Vivian Martínez Tabares
6/5/2016

Sergio Vitier supo como pocos traducir a una trama sonora el espíritu y la energía emotiva contenida en una trama dramática. Recuerdo como si fuera ayer la sensación de elocuente sentido que transmitía su música, él a la guitarra y al frente del grupo Oru, a la vista de los espectadores ante el proscenio izquierdo de la escena del Teatro Mella, en la Yerma de Roberto Blanco. Cómo cuerdas y percusión se engarzaban prodigiosamente con la acción para hacernos vibrar de gozo en la escena de las lavanderas, cuando un grupo de mujeres, sentadas en el suelo de cara a los espectadores, interactuaba con el enorme lienzo azul que era un río de aguas ondulantes y el escape de mil pasiones reprimidas. Ese instante es una de mis memorias emotivas más fuertes ligadas a mi experiencia como espectadora teatral, una sensación que conservo vívida casi 40 años después de haberla experimentado, como una conjunción perfecta de estímulos, un extraño sortilegio que aún hoy logra estremecerme.

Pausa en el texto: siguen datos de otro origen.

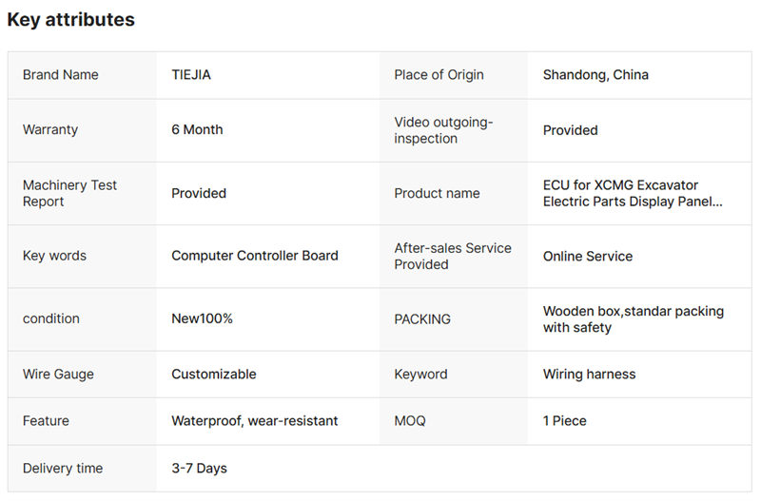Click the After-sales Service Provided label
The image size is (761, 501).
click(453, 256)
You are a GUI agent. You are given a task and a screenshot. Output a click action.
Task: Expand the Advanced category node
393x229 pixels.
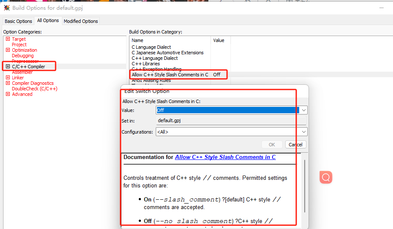point(8,94)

Foto: Archivo La Jiribilla

 

Melodía y golpes de madera y cuero conjuntaban raíces hispanas y raigal cubanía, y la singular fusión era el interlocutor perfecto, para con la palabra hablada y la danza, develar el estallido del espíritu femenino —y humano— contra la esterilidad y por el amor y la pasión.

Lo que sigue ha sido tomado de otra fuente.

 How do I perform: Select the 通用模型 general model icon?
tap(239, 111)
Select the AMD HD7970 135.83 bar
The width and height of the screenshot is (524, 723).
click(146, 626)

Recuerdo cómo con similar calado algunos años después, en 1993, Sergio nos regló otro prodigio sonoro en diálogo febril con el drama. En Manteca, junto a Alberto Pedro, Miriam Lezcano y los actores de Teatro Mio, hizo sangrar la cadencia del tema de Chano Pozo en medio de las circunstancias de encierro, y en la denodada lucha de los tres hermanos por construirse su propia utopía, a contrapelo del derrumbe.

En las sesiones de ensayo, muchas veces en penumbra de la sala de arriba del Teatro Bertolt Brecht —que aún no se llamaba Tito Junco por el notable actor, entonces presente—, cuando los apagones marcaron la tónica del discurso de la puesta, y luego en la temporada de estreno, colmada de público, la música de Sergio emergía palpitante entre los avatares de Pucho, Celestino y Dulce, en fecundo mano a mano con el gesto y el verbo, para revolvernos las tripas y marcarnos el alma.

Qué manera de entender la naturaleza de las tensiones y de captar el aliento profundo de una saga teatral. Sobre las tablas, la música de Sergio también sigue sonando.